=== RECORDS PROVIDED ===

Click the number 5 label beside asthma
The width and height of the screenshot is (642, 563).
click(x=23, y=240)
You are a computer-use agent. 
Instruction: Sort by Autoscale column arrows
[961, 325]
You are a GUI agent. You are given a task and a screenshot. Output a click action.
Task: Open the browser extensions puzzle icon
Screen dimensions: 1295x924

===
=== RECORDS PROVIDED ===

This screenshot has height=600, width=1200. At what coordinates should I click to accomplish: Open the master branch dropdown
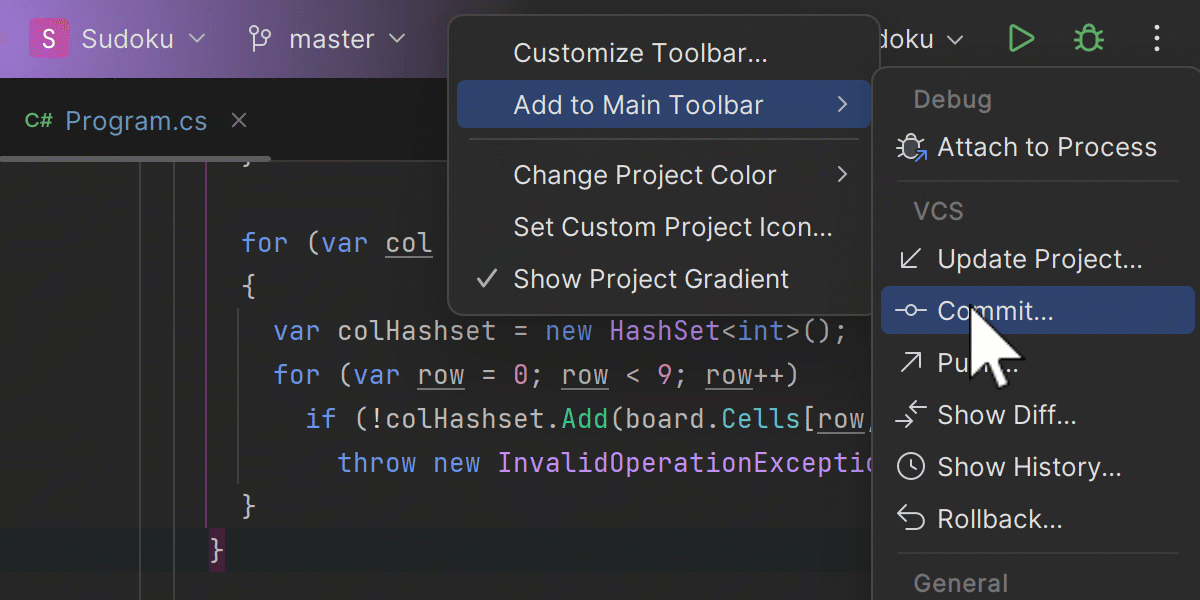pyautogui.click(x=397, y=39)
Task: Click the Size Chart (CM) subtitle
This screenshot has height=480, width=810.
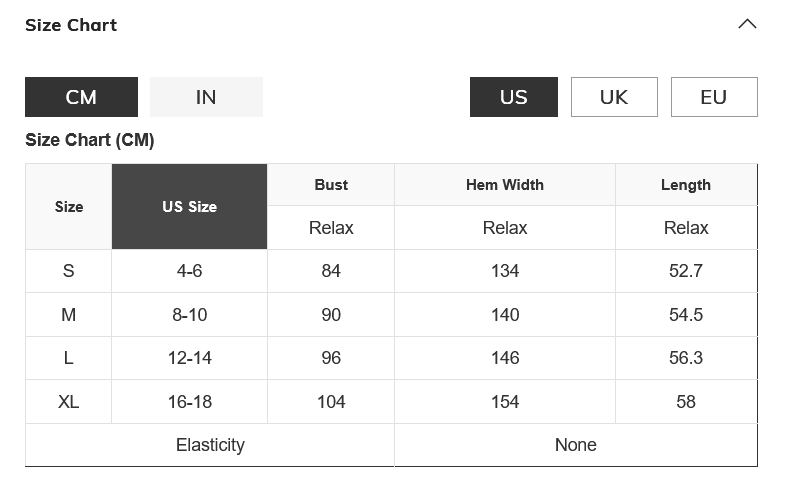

===

[DIRECTIONS FOR THIS TASK]:
Rewrite the data in the stretch from the line containing "This screenshot has height=600, width=1200." through the line containing "This screenshot has height=480, width=810.", with every click coordinate in the answers shifted by +88. Leave out the pictures.

[SOLUTION BELOW]:
This screenshot has height=600, width=1200. At what coordinates should I click to accomplish: Open the master branch dropdown
pyautogui.click(x=485, y=127)
Task: Click the Size Chart (CM) subtitle
This screenshot has height=480, width=810.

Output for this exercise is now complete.